▶ Reading passage:
Titanic to appoint new Captain

The list of candidates keen to captain the RMS Titanic is growing. Such is the struggle for the wheel of this famous empty vessel that observers are concerned there may be no one in place in time to take the blame. In the meantime, the ship is swinging wildly, always to port.

Candidates for the peaked cap include:

  • Rebecca Long-Bailey: not afraid to confront icebergs head-on, insiders hail her as Corbyn without the personal charm. Unlike Captain Corbyn though, she has had a proper job. Of the double-barrelled Labour aristocracy, Long-Bailey brings a whole new take on the workers’ movement. She is ready to take command of the Titanic and will ensure she takes the economy to the bottom with the many, not the few.
  • Keir Starmer: escaped charges in Operation Casement, a former Director Public Prosecutions appointed by Teflon Tony as his clone. Looking over his shoulder for that file of dodgy decisions waiting to emerge. Named after the Labour hero Keir Hardie, he has surpassed his namesake as even Hardie never sailed to Germany to sell British interests to the Kaiser. Starmer is a man who has brought unity, because as a Blairite Euro-fanatic he is hated equally by Momentum, the moderates and the working man.  The front-runner, naturally.

▶ Given request A: In the Titanic captaincy piece, why is Keir Starmer said to have brought unity? Answer in one to three sentences.
The text and the records are separate, unrelated material.

▶ Click-target data:

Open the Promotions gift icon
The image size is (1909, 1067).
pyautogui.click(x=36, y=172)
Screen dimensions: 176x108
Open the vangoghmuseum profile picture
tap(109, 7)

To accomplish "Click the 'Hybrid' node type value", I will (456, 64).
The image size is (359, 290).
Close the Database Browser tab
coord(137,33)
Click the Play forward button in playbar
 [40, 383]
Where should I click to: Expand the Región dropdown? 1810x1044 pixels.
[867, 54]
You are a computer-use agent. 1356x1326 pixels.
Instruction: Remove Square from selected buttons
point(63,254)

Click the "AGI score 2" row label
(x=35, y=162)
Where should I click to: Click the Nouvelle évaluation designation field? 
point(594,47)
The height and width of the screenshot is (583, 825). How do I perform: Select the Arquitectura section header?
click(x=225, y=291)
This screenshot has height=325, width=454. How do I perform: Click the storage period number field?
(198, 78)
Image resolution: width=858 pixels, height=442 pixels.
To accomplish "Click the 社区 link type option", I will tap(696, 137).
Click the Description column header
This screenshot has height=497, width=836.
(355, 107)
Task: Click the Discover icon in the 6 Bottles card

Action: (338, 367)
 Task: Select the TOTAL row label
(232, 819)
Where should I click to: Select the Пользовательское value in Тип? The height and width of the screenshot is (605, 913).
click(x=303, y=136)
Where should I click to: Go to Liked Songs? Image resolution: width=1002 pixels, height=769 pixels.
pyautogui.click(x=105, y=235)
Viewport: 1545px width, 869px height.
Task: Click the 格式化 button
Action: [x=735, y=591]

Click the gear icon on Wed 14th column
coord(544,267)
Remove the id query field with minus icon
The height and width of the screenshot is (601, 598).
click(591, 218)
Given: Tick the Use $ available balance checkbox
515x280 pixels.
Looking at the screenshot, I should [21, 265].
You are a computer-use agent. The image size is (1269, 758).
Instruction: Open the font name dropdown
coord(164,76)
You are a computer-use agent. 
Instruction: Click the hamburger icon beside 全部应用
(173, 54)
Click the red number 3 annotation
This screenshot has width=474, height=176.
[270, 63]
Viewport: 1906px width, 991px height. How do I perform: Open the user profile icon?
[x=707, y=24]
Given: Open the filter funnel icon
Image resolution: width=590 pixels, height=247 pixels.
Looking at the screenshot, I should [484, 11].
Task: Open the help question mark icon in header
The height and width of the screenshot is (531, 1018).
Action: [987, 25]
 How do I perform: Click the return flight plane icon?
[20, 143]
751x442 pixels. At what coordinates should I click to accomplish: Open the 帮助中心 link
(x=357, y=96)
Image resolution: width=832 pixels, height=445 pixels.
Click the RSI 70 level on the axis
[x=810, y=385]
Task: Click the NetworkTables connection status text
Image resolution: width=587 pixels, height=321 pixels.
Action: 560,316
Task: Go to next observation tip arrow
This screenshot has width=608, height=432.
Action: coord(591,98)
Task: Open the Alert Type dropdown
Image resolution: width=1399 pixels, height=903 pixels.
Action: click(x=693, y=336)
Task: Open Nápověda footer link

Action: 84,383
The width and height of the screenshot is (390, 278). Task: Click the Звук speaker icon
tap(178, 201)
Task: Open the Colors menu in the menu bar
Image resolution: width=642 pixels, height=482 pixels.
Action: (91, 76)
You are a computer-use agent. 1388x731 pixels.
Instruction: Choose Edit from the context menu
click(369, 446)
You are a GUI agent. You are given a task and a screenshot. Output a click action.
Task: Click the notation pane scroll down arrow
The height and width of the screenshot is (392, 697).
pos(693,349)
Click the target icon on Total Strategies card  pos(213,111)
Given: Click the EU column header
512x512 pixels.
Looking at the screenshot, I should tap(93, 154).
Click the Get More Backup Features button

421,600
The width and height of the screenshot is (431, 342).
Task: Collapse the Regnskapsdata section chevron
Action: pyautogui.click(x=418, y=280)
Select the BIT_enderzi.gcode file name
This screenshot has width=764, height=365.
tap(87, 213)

▶ Given request B: Give again the records from the line containing "The width and height of the screenshot is (390, 278)." through the end of the records, with each line unchanged.

▶ Exercise output A: The piece says Starmer has brought unity because, as a Blairite Euro-fanatic, he is hated equally by Momentum, the moderates and the working man.

▶ Exercise output B:
The width and height of the screenshot is (390, 278). Task: Click the Звук speaker icon
tap(178, 201)
Task: Open the Colors menu in the menu bar
Image resolution: width=642 pixels, height=482 pixels.
Action: (91, 76)
You are a computer-use agent. 1388x731 pixels.
Instruction: Choose Edit from the context menu
click(369, 446)
You are a GUI agent. You are given a task and a screenshot. Output a click action.
Task: Click the notation pane scroll down arrow
The height and width of the screenshot is (392, 697).
pos(693,349)
Click the target icon on Total Strategies card  pos(213,111)
Given: Click the EU column header
512x512 pixels.
Looking at the screenshot, I should tap(93, 154).
Click the Get More Backup Features button

421,600
The width and height of the screenshot is (431, 342).
Task: Collapse the Regnskapsdata section chevron
Action: pyautogui.click(x=418, y=280)
Select the BIT_enderzi.gcode file name
This screenshot has width=764, height=365.
tap(87, 213)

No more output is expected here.